— Task to complete —
Edit the section of the openVA excerpt that begins with "At the individual" and ends with "cod_nbc <- getTopCOD(fit_nbc)", replacing "fitted object" with "fitted model".

— Provided passage —
One commonly used metric to evaluate the CSMF estimates is the so-called CSMF accuracy, defined as \[ CSMF_{acc} = 1 - \frac{\sum_j^C CSMF_i - CSMF_j^{(true)}}{2(1 - \min CSMF^{(true)})} \] The CSMF accuracy can be readily computed using functions in openVA as the codes below shows.

csmf_true <- table(c(test$gs_text34, unique(PHMRC_adult$gs_text34))) - 1
csmf_true <- csmf_true / sum(csmf_true)
c(getCSMF_accuracy(csmf_inter, csmf_true, undet = "Undetermined"), 
  getCSMF_accuracy(csmf_ins[, "Mean"], csmf_true), 
  getCSMF_accuracy(csmf_nbc, csmf_true), 
  getCSMF_accuracy(csmf_tariff, csmf_true))
## [1] 0.53 0.74 0.77 0.68

We use the empirical distribution in the test data to calculate the true CSMF distribution, i.e., $CSMF_i^{(true)} = $. Then we evaluate the CSMF accuracy using the getCSMF_accuracy() function. As discussed previously, the default CSMF calculation is slightly different for diCfferent methods. For example, the InterVA algorithm creates the additional category of Undetermined by default, which is not in the true CSMF categories and needs to be specified. The creation of the undetermined category can also be suppressed by interVA.rule = FALSE in the getCSMF() function call. For the InSilicoVA algorithm, we use the posterior mean to calculate the point estimates of the CSMF accuracy.

Individual COD summary

At the individual level, we can extract the most likely cause-of-death assignment from the fitted object using the getTopCOD() function.

cod_inter <- getTopCOD(fit_inter)
cod_ins <- getTopCOD(fit_ins)
cod_nbc <- getTopCOD(fit_nbc)
cod_tariff <- getTopCOD(fit_tariff)

With the most likely COD assignment, other types of metrics based on individual COD assignment accuracy can be similarly constructed by users. The summary methods can also be called for each death ID. For example, using the Tariff method, we can extract the fitted rankings of causes for the death with ID 6288 by

summary(fit_inter, id = "6288")

— Entries supplied —
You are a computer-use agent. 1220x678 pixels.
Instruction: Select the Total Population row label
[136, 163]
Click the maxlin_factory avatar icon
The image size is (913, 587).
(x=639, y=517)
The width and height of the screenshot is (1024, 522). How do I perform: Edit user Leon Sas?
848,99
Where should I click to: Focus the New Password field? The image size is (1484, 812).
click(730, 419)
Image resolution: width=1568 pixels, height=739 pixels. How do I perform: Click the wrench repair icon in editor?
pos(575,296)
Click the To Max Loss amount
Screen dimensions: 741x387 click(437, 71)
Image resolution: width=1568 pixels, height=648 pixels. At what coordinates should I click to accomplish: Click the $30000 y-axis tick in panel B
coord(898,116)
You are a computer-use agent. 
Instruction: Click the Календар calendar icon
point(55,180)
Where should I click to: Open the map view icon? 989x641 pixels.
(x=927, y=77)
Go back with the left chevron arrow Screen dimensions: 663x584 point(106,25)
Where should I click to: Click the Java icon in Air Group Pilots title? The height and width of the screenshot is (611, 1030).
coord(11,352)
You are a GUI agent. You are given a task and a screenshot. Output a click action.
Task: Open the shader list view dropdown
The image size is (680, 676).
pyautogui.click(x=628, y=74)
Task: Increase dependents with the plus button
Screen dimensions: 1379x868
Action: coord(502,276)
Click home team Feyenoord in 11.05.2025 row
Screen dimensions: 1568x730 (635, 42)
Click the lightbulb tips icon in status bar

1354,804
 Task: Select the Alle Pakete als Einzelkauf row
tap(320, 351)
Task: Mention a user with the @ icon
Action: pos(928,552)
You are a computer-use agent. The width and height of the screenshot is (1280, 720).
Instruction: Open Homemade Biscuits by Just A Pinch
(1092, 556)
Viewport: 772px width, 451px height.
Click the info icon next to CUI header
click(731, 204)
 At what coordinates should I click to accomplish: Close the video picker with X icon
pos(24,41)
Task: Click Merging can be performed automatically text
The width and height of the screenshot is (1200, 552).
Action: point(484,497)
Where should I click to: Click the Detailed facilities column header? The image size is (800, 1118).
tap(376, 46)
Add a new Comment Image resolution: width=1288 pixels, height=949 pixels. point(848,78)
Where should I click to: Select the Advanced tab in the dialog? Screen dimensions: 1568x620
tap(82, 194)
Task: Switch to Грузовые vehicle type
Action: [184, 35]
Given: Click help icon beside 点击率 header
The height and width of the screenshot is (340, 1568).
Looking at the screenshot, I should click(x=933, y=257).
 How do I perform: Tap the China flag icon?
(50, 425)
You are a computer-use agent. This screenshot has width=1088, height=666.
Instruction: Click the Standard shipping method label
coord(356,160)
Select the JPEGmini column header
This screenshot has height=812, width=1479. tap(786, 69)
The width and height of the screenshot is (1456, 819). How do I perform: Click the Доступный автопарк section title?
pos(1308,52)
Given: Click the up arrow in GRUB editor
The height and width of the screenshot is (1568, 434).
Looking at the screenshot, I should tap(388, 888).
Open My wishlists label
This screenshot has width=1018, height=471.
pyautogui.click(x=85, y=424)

— Result of this task —
At the individual level, we can extract the most likely cause-of-death assignment from the fitted model using the getTopCOD() function.

cod_inter <- getTopCOD(fit_inter)
cod_ins <- getTopCOD(fit_ins)
cod_nbc <- getTopCOD(fit_nbc)